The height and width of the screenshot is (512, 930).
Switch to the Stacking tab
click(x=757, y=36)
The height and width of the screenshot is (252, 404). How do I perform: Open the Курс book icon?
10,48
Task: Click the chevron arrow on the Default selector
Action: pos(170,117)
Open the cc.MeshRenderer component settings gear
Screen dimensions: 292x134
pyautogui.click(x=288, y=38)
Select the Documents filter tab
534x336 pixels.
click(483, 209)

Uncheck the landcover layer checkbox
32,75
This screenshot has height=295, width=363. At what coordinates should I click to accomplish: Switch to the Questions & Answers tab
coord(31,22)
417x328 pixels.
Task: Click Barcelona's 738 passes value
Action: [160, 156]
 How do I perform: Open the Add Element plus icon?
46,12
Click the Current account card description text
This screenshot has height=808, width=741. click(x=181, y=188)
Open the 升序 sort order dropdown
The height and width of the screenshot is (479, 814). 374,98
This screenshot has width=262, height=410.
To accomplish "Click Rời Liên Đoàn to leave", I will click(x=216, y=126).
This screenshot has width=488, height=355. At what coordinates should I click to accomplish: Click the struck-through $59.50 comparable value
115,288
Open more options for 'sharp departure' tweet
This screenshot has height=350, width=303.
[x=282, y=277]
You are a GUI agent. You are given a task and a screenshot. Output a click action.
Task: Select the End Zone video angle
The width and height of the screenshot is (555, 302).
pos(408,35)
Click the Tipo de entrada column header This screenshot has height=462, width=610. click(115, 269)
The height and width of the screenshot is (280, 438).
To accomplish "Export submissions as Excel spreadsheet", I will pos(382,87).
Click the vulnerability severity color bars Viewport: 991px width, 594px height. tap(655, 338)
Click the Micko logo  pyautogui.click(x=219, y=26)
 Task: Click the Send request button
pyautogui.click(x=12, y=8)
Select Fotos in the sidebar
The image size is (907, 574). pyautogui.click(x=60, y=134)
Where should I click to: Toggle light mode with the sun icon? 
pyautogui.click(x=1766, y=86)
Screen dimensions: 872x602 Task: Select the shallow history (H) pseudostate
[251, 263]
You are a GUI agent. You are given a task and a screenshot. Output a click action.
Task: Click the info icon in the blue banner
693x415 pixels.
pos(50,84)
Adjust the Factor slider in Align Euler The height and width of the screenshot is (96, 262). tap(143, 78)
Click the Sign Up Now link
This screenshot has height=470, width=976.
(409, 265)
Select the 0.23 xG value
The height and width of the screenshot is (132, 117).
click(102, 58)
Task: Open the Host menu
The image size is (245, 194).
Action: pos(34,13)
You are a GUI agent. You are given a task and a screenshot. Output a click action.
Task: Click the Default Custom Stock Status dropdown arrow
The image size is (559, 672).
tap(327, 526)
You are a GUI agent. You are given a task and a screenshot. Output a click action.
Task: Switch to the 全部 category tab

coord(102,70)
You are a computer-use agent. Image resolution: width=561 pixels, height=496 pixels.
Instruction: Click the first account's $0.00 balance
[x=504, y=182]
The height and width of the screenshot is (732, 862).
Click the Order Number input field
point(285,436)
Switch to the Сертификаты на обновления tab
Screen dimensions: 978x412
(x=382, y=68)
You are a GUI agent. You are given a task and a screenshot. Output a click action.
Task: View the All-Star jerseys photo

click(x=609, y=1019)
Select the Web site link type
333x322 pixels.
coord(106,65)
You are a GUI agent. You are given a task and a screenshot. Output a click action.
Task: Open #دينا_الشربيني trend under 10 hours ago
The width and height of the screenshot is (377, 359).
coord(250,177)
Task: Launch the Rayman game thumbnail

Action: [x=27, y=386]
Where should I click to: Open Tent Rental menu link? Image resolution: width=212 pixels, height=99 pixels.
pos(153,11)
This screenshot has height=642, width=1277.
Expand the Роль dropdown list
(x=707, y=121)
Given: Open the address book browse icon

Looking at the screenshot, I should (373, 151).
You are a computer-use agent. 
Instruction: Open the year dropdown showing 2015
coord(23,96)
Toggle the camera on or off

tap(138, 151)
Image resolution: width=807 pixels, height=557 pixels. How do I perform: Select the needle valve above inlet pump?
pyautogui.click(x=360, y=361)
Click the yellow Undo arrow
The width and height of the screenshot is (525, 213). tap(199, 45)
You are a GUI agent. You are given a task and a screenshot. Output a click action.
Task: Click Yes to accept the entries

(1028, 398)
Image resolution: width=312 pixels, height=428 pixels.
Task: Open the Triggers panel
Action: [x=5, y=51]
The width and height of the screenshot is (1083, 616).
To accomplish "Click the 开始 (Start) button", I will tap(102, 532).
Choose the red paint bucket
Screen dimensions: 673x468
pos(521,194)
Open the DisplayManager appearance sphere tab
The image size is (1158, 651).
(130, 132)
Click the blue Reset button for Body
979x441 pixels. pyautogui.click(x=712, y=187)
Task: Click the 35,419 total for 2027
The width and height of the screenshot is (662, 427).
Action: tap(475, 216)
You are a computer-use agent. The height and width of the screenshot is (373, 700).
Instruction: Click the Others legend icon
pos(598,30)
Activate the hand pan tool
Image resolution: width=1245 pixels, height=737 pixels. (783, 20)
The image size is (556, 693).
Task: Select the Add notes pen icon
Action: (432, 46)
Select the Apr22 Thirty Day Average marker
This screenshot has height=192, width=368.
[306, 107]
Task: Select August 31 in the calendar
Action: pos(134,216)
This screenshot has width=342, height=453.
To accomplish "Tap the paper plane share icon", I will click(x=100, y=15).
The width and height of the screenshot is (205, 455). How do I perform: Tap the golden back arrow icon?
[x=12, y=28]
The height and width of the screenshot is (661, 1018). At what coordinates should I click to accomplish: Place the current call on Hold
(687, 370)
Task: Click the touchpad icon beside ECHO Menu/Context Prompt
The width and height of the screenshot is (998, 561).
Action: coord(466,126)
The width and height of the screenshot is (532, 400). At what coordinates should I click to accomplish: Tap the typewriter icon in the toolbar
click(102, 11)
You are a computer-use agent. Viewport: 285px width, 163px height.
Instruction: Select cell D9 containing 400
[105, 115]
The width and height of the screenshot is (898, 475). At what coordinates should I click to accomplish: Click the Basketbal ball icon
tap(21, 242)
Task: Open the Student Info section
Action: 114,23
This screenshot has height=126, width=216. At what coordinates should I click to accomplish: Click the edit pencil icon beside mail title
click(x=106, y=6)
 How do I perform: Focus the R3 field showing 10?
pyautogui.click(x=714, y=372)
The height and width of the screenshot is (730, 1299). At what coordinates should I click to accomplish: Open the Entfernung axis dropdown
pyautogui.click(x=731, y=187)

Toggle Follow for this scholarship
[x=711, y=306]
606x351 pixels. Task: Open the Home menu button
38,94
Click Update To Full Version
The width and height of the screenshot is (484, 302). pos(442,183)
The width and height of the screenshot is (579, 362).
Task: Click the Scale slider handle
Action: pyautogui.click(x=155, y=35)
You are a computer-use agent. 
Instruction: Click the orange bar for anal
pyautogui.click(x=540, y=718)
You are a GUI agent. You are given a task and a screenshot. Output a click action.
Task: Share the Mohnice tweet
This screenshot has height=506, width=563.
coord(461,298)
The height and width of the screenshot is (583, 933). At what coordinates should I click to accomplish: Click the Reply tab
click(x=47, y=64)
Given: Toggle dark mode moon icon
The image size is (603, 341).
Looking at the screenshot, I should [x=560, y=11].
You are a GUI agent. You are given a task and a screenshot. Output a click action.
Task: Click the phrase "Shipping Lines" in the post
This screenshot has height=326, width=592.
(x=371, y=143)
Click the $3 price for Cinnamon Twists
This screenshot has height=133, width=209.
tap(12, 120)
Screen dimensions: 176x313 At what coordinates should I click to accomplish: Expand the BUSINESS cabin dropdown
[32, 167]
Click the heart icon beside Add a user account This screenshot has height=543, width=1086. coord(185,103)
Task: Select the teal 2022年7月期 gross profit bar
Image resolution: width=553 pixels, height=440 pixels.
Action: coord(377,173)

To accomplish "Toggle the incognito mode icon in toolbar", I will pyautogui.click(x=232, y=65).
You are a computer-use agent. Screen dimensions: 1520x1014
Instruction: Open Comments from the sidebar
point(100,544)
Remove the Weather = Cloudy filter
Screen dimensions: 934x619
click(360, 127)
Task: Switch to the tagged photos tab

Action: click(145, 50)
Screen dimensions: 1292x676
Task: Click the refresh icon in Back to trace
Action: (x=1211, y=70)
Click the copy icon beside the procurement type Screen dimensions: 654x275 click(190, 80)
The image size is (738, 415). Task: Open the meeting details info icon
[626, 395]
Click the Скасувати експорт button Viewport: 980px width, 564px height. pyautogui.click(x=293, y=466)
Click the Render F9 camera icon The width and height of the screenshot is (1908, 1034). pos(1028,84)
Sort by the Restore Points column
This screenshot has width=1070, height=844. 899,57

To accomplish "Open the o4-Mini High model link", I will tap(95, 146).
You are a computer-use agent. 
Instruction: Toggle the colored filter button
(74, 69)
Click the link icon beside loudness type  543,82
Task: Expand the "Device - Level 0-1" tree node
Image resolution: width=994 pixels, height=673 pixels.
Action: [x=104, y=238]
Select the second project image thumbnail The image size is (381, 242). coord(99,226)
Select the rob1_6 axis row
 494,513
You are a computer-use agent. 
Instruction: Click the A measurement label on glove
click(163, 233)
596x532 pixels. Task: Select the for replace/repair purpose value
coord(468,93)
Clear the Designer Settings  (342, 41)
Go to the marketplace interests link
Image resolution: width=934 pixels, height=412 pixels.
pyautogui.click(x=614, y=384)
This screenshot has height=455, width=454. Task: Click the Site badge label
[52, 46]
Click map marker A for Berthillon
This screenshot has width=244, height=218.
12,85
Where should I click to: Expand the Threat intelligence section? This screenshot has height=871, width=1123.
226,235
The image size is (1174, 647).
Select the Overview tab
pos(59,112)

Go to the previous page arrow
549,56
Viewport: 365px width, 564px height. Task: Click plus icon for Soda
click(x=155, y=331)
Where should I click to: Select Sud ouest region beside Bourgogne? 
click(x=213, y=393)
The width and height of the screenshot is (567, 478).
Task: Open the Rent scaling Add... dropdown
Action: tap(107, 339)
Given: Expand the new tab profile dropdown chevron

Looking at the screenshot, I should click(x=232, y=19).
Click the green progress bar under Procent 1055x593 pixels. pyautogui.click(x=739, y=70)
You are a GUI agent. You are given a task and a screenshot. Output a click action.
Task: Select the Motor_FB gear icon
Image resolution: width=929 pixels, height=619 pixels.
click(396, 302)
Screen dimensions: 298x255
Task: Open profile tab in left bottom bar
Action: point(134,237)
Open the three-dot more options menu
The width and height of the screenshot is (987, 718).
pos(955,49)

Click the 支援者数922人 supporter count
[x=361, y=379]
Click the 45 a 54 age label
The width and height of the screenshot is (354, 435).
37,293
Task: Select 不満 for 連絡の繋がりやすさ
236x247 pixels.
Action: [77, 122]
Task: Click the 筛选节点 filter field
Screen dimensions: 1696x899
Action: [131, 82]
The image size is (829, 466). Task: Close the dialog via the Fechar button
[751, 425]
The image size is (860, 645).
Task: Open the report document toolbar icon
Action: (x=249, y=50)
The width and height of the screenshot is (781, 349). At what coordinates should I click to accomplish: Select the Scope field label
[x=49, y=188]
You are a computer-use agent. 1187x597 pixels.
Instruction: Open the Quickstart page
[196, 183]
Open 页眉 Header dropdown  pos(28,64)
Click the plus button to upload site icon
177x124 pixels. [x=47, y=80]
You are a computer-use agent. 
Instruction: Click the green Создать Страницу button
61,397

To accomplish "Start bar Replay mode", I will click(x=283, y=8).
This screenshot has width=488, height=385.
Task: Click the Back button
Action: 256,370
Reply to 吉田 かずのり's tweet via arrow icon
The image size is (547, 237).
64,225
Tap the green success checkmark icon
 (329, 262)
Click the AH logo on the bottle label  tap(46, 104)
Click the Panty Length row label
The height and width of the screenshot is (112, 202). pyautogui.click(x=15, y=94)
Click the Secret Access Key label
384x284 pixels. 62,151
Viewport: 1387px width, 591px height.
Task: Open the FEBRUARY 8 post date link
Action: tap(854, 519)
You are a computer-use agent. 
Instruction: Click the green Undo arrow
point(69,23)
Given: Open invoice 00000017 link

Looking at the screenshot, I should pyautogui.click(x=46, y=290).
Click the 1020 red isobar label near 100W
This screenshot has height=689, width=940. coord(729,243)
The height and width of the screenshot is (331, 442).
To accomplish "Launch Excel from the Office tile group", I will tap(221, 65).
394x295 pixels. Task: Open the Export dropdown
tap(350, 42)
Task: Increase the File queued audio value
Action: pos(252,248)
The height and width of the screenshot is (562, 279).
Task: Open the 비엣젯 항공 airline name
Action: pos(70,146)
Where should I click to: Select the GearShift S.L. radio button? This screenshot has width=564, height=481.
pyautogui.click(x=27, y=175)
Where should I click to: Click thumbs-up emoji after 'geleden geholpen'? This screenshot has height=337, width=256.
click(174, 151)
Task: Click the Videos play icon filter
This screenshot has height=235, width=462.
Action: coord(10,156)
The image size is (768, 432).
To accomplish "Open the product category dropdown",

## WHAT THIS TASK INVOLVES
Report each line of the records that holds the word "logo".

## EXERCISE ANSWER
Click the Micko logo  pyautogui.click(x=219, y=26)
Click the AH logo on the bottle label  tap(46, 104)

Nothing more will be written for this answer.